It was the summer of 1990, I was fifteen, and I was in love. We’d been together for about a year. Our friend Kay hatched an ingenious plan, the teenage equivalent of a Ponzi scheme really. Everybody told their parents that they were going to a friend’s cottage (TRUE). Everybody said parents would be there (FALSE). The Arthur Andersen worthy ways in which we pulled off this scam would have made the smartest guys in the room at Enron beam with pride. But I’ll spare you the details. Suffice it to say that ten of us, all underage, piled into a rickety old van and made our way down to a cottage on Lake Lovering, an hour and a half south of Montreal, where we’d be alone for four days—FOUR DAYS!—without any adult supervision.
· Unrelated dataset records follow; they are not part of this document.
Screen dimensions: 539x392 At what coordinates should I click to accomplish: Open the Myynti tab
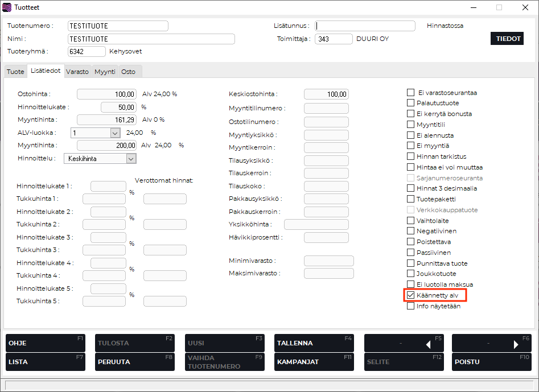point(105,72)
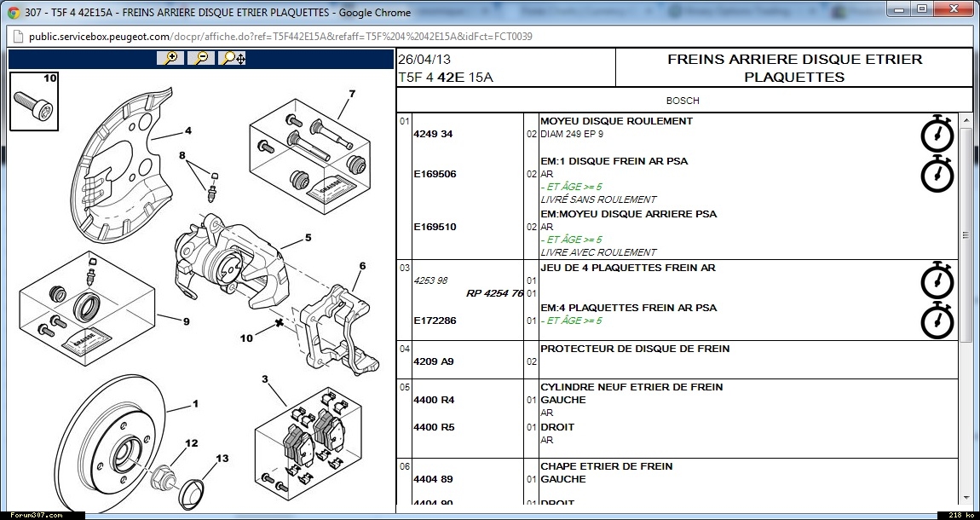980x520 pixels.
Task: Click callout number 1 on the brake disc
Action: [x=195, y=403]
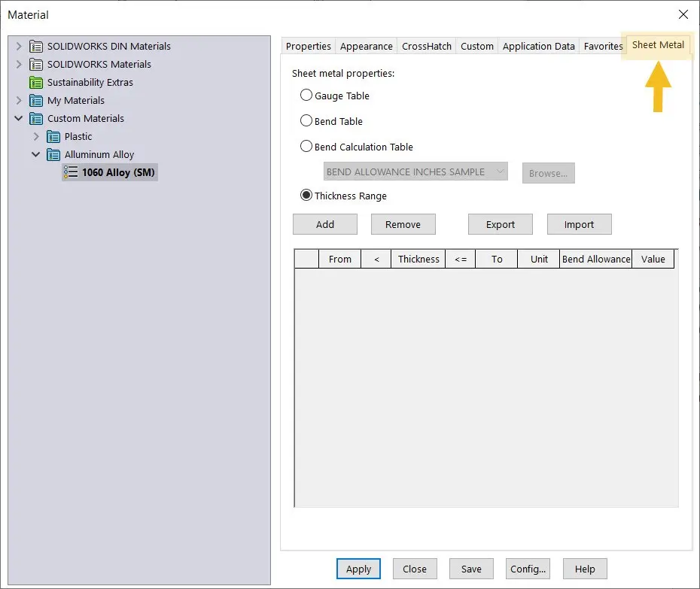
Task: Select the Bend Table radio button
Action: (x=306, y=121)
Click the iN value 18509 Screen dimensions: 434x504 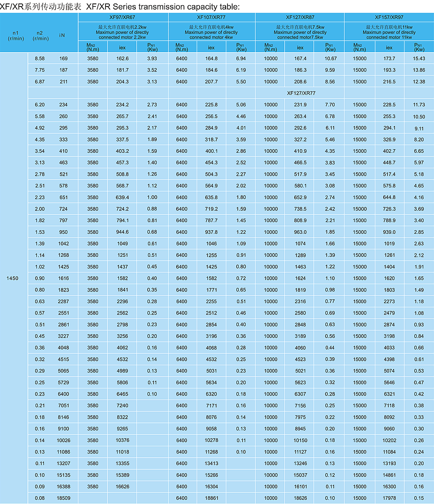[63, 498]

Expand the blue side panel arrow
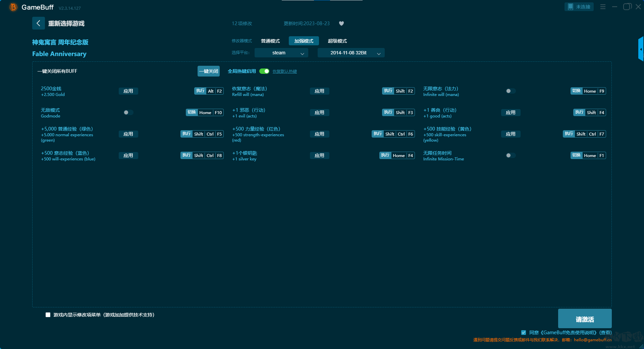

Of course what followed was a comedy of errors. First we got lost. A trip that should have taken an hour and a half took almost six hours. Then we ran out of gas just as we pulled into the driveway. Turns out, one of those flashing lights was the gas light. We arrived at the cottage a little before midnight. Exhausted. Hungry. Pissed Off. Badly in need of a good night’s sleep. But that would not come, not for awhile, because of the fleas.
Kay’s mom’s best friend had, we later on discovered, stayed at the cottage the previous weekend with her three, big, flea-infested dogs. She and her dogs had, at some point, gone back to Montreal. But most of the fleas stayed. And they were starving. The fleas started biting soon after we walked into the cottage with our bags and gear. Most of us were bleeding and crazed before long. Took us an hour to find some Raid. Another hour or two to kill them all. That first night was terrible. Didn’t get to sleep until three or four in the morning.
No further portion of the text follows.